Taking this route has a potential disadvantage. The tenant cannot
safely use that landlord as a credit reference when trying to
rent another apartment. However, assuming that payment of the
last month's rent is made, there are a number of strategies for
forcing the return of a rent security deposit.


Small Claims Court

Small Claims Court, a division of the Civil Court in New York
City, has jurisdiction over disputes and claims involving amounts
up to $2,000. Such claims include unreturned rent security
deposits. The court's process is simple, a lawyer is not required
and cases are heard in the evening. Filing a Small Claims summons
costs about five dollars, and notice of the summons is sent by
the court to the landlord, telling him of the claim and the date
of the hearing.

Compared to all other strategies, Small Claims Court may be the
most effective. Just receiving a summons may induce the landlord
to return all or a portion of the deposit. If not, there will be
an appearance before a judge or arbitrator, (landlord's choice;
an arbitrator speeds the process, but the right of appeal is
waived). If the landlord runs the building as a corporation, he
must appear represented by an attorney. This can be expensive and
may motivate him to return the security deposit.

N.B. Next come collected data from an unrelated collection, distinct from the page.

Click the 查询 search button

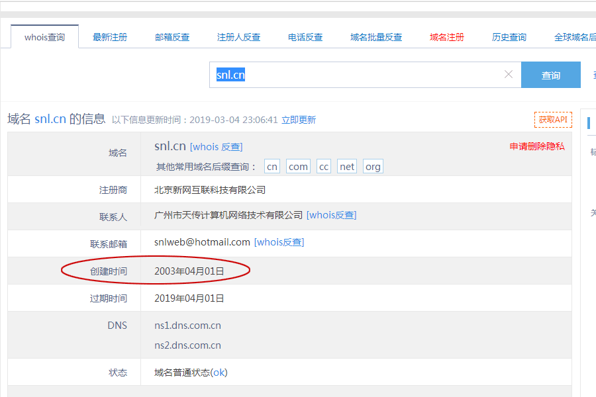click(550, 75)
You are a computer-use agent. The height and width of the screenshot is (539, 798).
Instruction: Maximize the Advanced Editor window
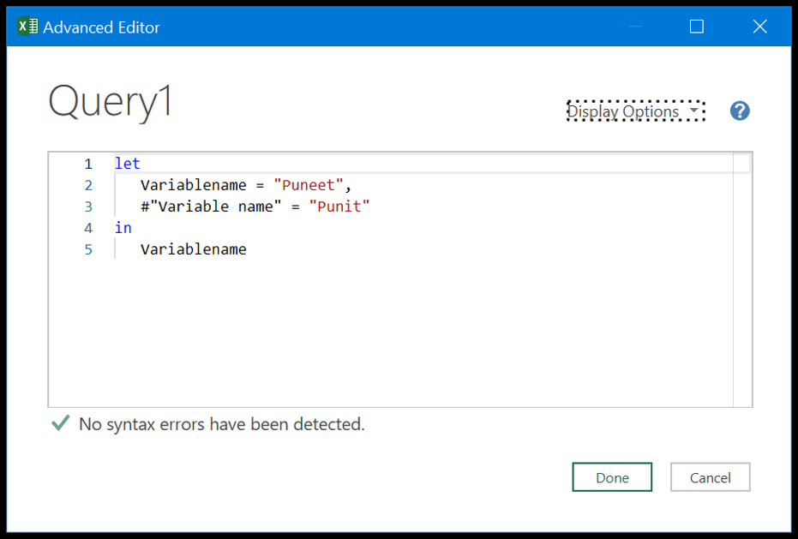(x=697, y=27)
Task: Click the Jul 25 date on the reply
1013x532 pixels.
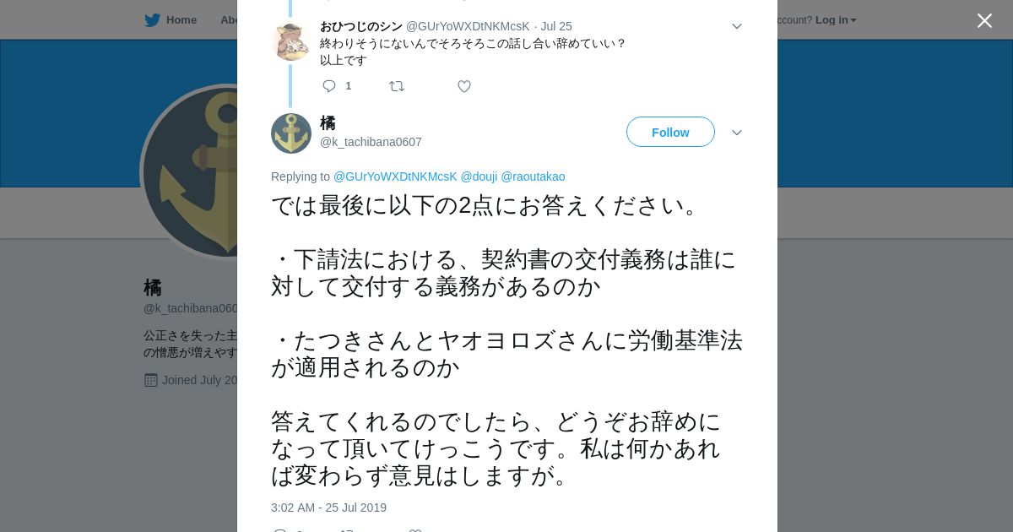Action: (556, 26)
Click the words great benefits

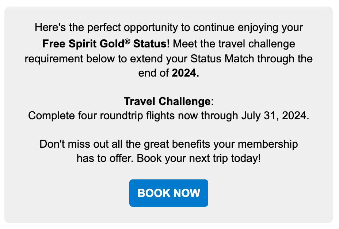177,144
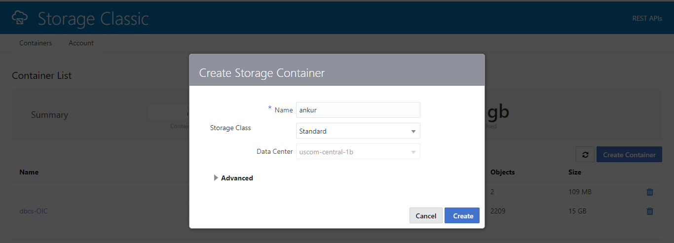Click the Create Storage Container dialog title
The height and width of the screenshot is (243, 674).
(262, 73)
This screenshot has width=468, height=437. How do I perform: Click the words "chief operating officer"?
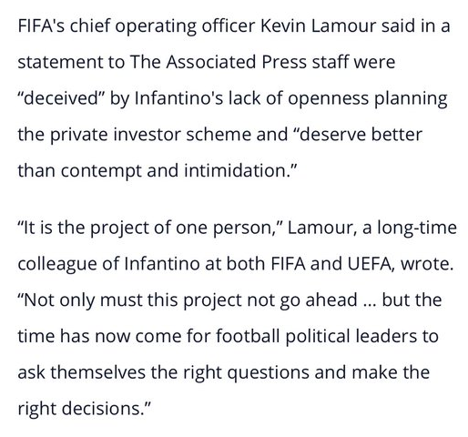tap(162, 26)
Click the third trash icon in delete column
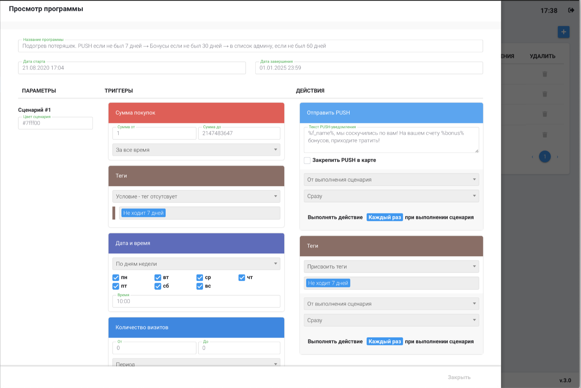The height and width of the screenshot is (388, 581). 545,114
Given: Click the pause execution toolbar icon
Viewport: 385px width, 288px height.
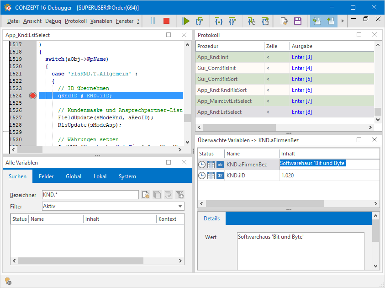Looking at the screenshot, I should click(153, 21).
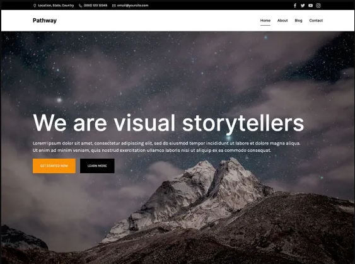Click the Lorem ipsum paragraph text
This screenshot has width=355, height=264.
coord(166,147)
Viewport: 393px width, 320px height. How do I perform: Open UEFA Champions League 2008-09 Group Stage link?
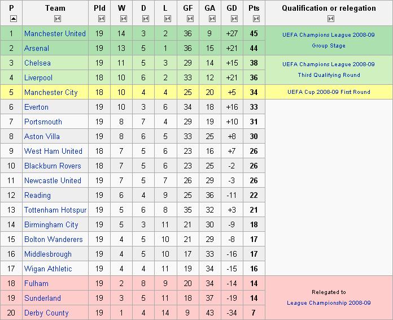(328, 40)
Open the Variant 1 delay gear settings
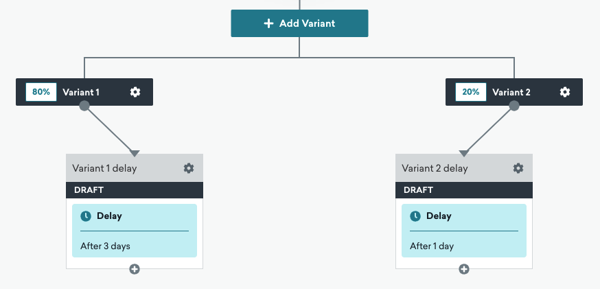 click(189, 168)
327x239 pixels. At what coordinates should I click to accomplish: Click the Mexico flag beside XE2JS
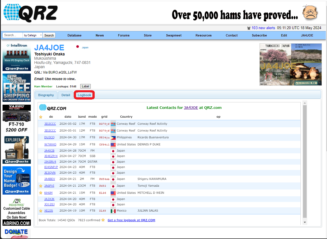[x=113, y=210]
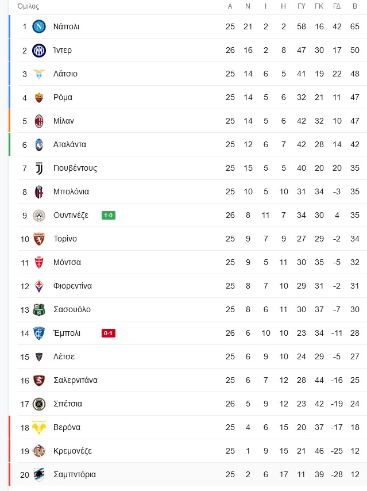The height and width of the screenshot is (491, 367).
Task: Click the Juventus logo icon
Action: point(39,168)
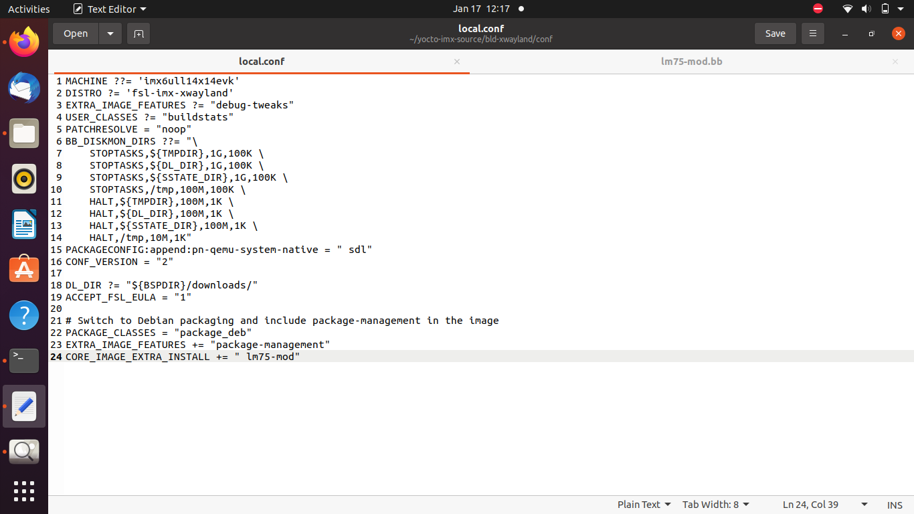Viewport: 914px width, 514px height.
Task: Open the Text Editor app menu
Action: [110, 9]
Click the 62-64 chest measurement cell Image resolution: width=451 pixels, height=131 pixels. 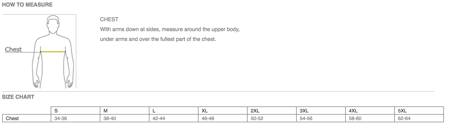[x=419, y=118]
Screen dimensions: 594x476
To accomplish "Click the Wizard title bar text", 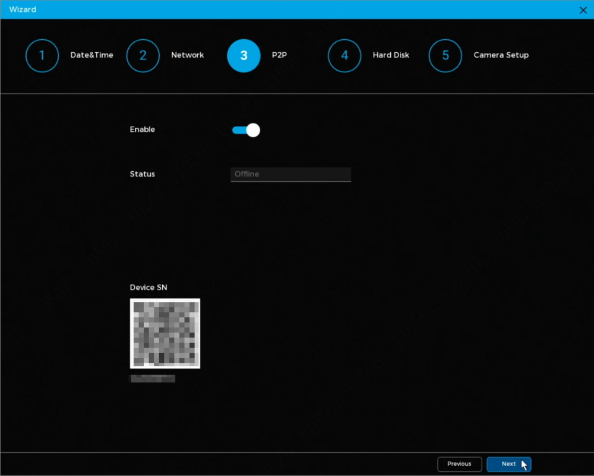I will [23, 10].
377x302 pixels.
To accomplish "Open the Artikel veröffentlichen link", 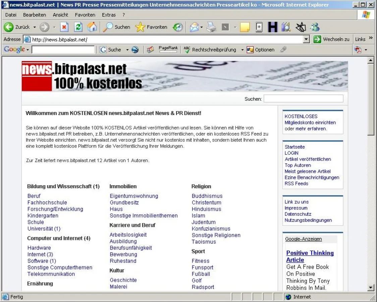I will point(308,159).
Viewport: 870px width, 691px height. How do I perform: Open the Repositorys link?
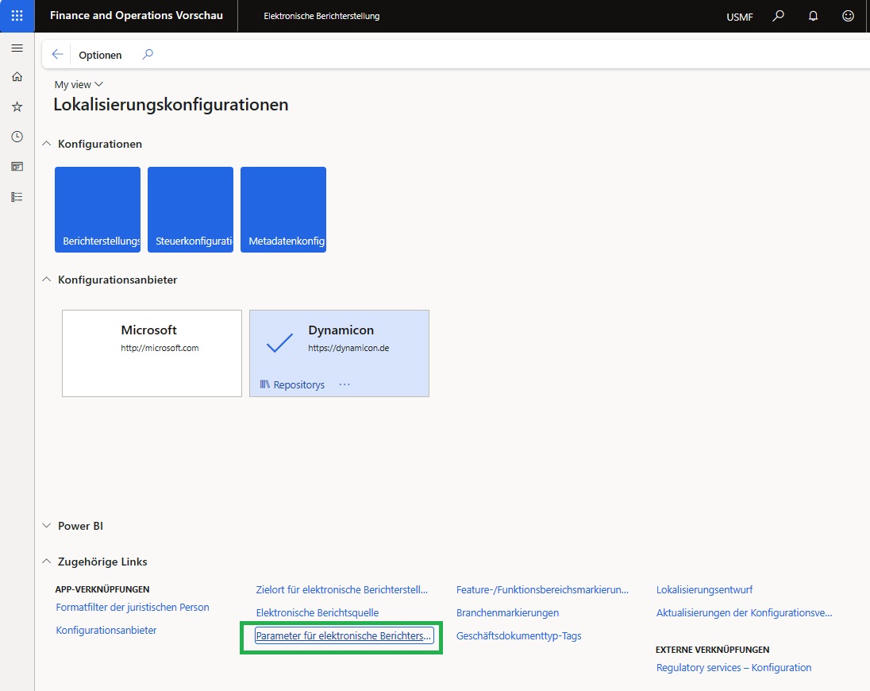tap(292, 384)
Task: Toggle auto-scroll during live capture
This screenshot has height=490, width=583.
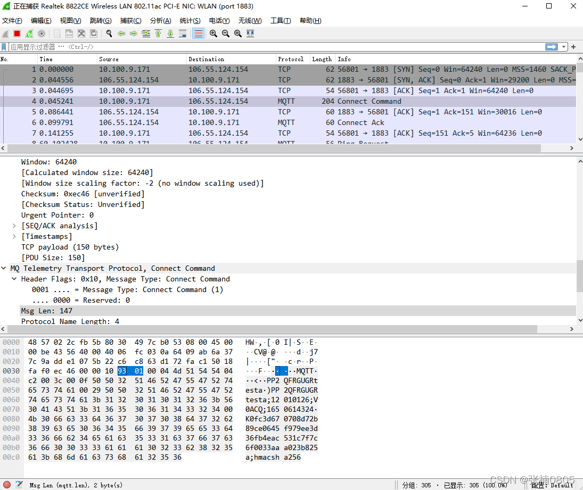Action: (x=183, y=34)
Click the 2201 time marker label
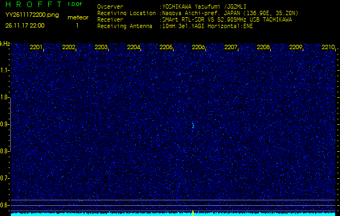The width and height of the screenshot is (340, 216). [36, 47]
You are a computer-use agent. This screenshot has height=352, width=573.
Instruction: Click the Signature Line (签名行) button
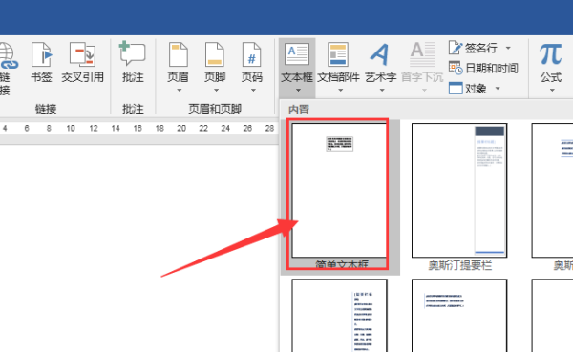point(473,48)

A major problem with the Small Claims approach is the difficulty
of collecting the amount of a judgment. If the tenant wins, the
landlord may refuse to pay and force the tenant to employ the
services of a Sheriff or Marshal to attach the landlord's assets.
Tenants are advised that an earlier settlement worked out with
the landlord, might be a better resolution than winning and then
trying to collect the court-awarded judgement. A booklet called A
Guide to Small Claims Court is available free from the various
offices of this court around the city.


Attorney General

The New York State Department of Law, headed by the Attorney
General (AG), accepts tenant complaints involving security
deposits. After a tenant files a complaint on their form
(available by calling 212-416-8000), the AG will contact the
landlord, providing him with the opportunity to reply. The
Attorney General's approach is to mediate a resolution by
informing the landlord of the obligations of the law and the AG's
authority to enforce the law. A landlord who has no damage claim
against a former tenant, and who is merely trying to keep the
deposit, will often respond to this pressure. For tenants in
occupancy, the AG will accept complaints of failure to segregate
rent security money in a separate, and if required, interest-
bearing bank account.


Comments

The laws affecting security deposits in New York State are not
protective enough. It is far too simple for landlords to abuse
them without penalty. Many landlords, once they collect a
security deposit, treat it as their own money, never to be
returned to the tenant unless they are forced to do so. The
"statutory trust" character of security deposits is thus flouted.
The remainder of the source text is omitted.